Thursday, June 9, 2011

Reworked airport opens

Reworked Austin-area airport opens to corporate, private flights
By Shonda Novak
Austin American-Statesman
June 8, 2011

After more than three years of construction and a $33 million makeover, the former Bird’s Nest Airport celebrated its official reopening Wednesday as the Austin Executive Airport.

More than 400 people attended festivities at the airport, which is on 585 acres in Pflugerville.

Officials say that the airport will fill a void in the region, which has had a shortage of general aviation airport facilities since the late 1990s, when the former Robert Mueller Municipal Airport in East Austin and the original Austin Executive Airport, north of the city, closed.

Austin has been one of the nation’s largest cities without a general aviation reliever airport, Austin Executive Airport officials say.

The new airport now has a 27,000-square-foot terminal; a runway that is 6,025 feet long by 100 feet wide; hangars; a fuel farm; a lounge and office space for pilots; and a conference room.

Work on the expansion started in 2008.

Though the new runway could accommodate aircraft as big as a Boeing 737, that won’t be the primary market.

Rather, the airport will serve corporate and private aircraft, said Andrew Perry, the airport’s executive director.

“We feel that we’ve created a premier airport for the greater Austin area,” Perry said.

He said traffic has ranged from 10 to 80 flights a day since the new airport opened unofficially May 11.

Already, all hangar space is filled with more than 40 private and corporate planes, “and we’re already going to have to look to expand,” Perry said.

The man and money behind the airport is Ron Henriksen, a former corporate pilot who made his fortune in the telecommunications industry.

Henriksen also owns the Houston Executive Airport, which opened in 2007 in the Katy/Brookshire area west of Houston.
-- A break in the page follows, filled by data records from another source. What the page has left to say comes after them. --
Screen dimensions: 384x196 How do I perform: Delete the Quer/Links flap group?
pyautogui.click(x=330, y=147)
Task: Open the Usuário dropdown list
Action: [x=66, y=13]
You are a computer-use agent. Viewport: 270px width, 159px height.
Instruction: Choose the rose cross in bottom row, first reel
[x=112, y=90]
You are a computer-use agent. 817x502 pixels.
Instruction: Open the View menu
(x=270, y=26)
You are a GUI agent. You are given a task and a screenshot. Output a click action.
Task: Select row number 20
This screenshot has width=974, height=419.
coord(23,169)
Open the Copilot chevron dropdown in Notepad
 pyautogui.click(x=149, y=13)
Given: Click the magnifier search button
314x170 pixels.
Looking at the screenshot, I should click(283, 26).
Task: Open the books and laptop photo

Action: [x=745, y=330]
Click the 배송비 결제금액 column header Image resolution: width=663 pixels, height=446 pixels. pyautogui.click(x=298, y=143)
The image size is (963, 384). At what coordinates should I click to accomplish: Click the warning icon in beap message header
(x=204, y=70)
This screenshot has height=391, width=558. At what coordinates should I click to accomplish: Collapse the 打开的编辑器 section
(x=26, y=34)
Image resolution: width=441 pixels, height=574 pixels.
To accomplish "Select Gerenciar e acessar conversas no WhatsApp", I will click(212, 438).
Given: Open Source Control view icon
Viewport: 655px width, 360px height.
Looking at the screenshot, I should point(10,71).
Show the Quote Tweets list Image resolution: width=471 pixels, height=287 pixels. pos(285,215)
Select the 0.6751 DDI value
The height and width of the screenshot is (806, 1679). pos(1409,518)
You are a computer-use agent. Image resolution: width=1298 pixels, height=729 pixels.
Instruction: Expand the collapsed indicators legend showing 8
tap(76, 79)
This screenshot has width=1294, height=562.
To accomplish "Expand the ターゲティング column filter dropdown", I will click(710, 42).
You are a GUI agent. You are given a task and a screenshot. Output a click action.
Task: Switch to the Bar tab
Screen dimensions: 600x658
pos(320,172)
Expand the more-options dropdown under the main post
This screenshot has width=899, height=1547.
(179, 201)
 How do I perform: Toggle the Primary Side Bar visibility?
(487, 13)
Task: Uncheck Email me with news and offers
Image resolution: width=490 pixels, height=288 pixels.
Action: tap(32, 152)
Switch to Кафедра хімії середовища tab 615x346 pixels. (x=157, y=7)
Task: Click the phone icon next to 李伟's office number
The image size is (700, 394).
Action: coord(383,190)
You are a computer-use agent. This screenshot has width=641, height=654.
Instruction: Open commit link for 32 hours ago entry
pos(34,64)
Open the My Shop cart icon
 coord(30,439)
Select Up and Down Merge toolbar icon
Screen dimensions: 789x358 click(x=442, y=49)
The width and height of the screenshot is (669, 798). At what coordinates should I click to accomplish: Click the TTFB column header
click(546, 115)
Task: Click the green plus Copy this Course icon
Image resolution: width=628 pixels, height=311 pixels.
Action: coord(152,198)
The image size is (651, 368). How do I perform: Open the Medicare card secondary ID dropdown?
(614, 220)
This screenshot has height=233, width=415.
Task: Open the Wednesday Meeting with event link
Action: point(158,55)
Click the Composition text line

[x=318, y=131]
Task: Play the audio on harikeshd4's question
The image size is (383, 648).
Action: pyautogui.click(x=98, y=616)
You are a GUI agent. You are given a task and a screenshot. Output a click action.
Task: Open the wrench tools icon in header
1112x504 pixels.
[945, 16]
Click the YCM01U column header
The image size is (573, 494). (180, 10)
“For more than a decade, the state of Texas has been trying to build an airport in the Austin area,” Henriksen said. “There is no doubt that it will be a draw for further economic growth, and will improve aviation infrastructure throughout the state.”

Perry said Austin-Bergstrom International Airport’s main focus is commercial and cargo aircraft and that it can get congested.

Now, corporate and private aircraft pilots will have another alternative close to downtown and 15 minutes from the Capitol, Perry said.

The new airport also is about 16 miles from the Formula One racetrack under construction in eastern Travis County. The first race, tentatively scheduled for June 2012, is expected to attracting thousands of fans, including many who might arrive by private or corporate planes.

After Bergstrom opened in 1999, “we lost a lot of our general aviation services,” said Dave Porter, senior vice president for economic development at the Greater Austin Chamber of Commerce. “It’s great to have additional general aviation services available in the Austin area.”

At the end of its first year, airport officials project the new facility will be serving 100 aircraft a day, growing to 575 a day within 10 years. The facility will generate both sales and property tax revenue.

“The facility will surely have a huge positive economic impact,” said Pete Dwyer, a developer with real estate interests in the area.

In nearby Bastrop County, developer Jim Carpenter hopes to build another general aviation airport, but that project has encountered some headwinds, including opposition from some residents.